Objective:
Please copy out every one of the records below, keeping each line identical to the original.

Data records:
start

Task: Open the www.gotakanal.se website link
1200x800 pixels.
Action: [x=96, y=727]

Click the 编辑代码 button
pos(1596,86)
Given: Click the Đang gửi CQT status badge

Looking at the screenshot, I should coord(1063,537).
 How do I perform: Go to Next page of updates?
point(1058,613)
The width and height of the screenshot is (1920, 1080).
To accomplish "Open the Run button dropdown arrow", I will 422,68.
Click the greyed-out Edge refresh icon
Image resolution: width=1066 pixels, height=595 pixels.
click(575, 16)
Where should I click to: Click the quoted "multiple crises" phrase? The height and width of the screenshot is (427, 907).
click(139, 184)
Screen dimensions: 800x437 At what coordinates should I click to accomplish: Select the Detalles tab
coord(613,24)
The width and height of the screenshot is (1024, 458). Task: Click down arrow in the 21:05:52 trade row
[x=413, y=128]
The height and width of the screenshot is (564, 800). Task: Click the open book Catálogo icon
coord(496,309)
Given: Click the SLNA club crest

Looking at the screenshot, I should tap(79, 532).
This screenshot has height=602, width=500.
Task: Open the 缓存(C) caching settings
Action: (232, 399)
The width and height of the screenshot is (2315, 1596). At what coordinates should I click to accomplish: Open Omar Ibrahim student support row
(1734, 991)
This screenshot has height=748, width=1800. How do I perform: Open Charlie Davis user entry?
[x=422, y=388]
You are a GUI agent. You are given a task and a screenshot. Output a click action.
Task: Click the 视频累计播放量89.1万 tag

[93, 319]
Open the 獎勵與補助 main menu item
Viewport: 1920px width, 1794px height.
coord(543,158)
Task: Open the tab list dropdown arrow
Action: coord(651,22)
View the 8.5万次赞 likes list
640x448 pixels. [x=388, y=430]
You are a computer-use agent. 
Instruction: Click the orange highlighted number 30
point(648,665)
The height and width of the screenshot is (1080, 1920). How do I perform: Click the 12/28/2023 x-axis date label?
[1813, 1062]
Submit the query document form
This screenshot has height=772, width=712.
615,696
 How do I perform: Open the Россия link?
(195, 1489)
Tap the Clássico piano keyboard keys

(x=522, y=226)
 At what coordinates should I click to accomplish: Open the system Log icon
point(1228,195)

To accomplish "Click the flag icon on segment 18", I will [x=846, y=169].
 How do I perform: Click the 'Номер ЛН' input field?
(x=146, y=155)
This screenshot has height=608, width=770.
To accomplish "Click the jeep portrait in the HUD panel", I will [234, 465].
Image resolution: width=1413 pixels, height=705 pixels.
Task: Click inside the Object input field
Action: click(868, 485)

end

Written answer:
Task: Open the www.gotakanal.se website link
1200x800 pixels.
Action: [x=96, y=727]

Click the 编辑代码 button
pos(1596,86)
Given: Click the Đang gửi CQT status badge

Looking at the screenshot, I should coord(1063,537).
 How do I perform: Go to Next page of updates?
point(1058,613)
The width and height of the screenshot is (1920, 1080).
To accomplish "Open the Run button dropdown arrow", I will 422,68.
Click the greyed-out Edge refresh icon
Image resolution: width=1066 pixels, height=595 pixels.
click(575, 16)
Where should I click to: Click the quoted "multiple crises" phrase? The height and width of the screenshot is (427, 907).
click(139, 184)
Screen dimensions: 800x437 At what coordinates should I click to accomplish: Select the Detalles tab
coord(613,24)
The width and height of the screenshot is (1024, 458). Task: Click down arrow in the 21:05:52 trade row
[x=413, y=128]
The height and width of the screenshot is (564, 800). Task: Click the open book Catálogo icon
coord(496,309)
Given: Click the SLNA club crest

Looking at the screenshot, I should tap(79, 532).
This screenshot has height=602, width=500.
Task: Open the 缓存(C) caching settings
Action: (232, 399)
The width and height of the screenshot is (2315, 1596). At what coordinates should I click to accomplish: Open Omar Ibrahim student support row
(1734, 991)
This screenshot has height=748, width=1800. How do I perform: Open Charlie Davis user entry?
[x=422, y=388]
You are a GUI agent. You are given a task and a screenshot. Output a click action.
Task: Click the 视频累计播放量89.1万 tag

[93, 319]
Open the 獎勵與補助 main menu item
Viewport: 1920px width, 1794px height.
coord(543,158)
Task: Open the tab list dropdown arrow
Action: coord(651,22)
View the 8.5万次赞 likes list
640x448 pixels. [x=388, y=430]
You are a computer-use agent. 
Instruction: Click the orange highlighted number 30
point(648,665)
The height and width of the screenshot is (1080, 1920). How do I perform: Click the 12/28/2023 x-axis date label?
[1813, 1062]
Submit the query document form
This screenshot has height=772, width=712.
615,696
 How do I perform: Open the Россия link?
(195, 1489)
Tap the Clássico piano keyboard keys

(x=522, y=226)
 At what coordinates should I click to accomplish: Open the system Log icon
point(1228,195)

To accomplish "Click the flag icon on segment 18", I will [x=846, y=169].
 How do I perform: Click the 'Номер ЛН' input field?
(x=146, y=155)
This screenshot has height=608, width=770.
To accomplish "Click the jeep portrait in the HUD panel", I will [234, 465].
Image resolution: width=1413 pixels, height=705 pixels.
Task: Click inside the Object input field
Action: click(868, 485)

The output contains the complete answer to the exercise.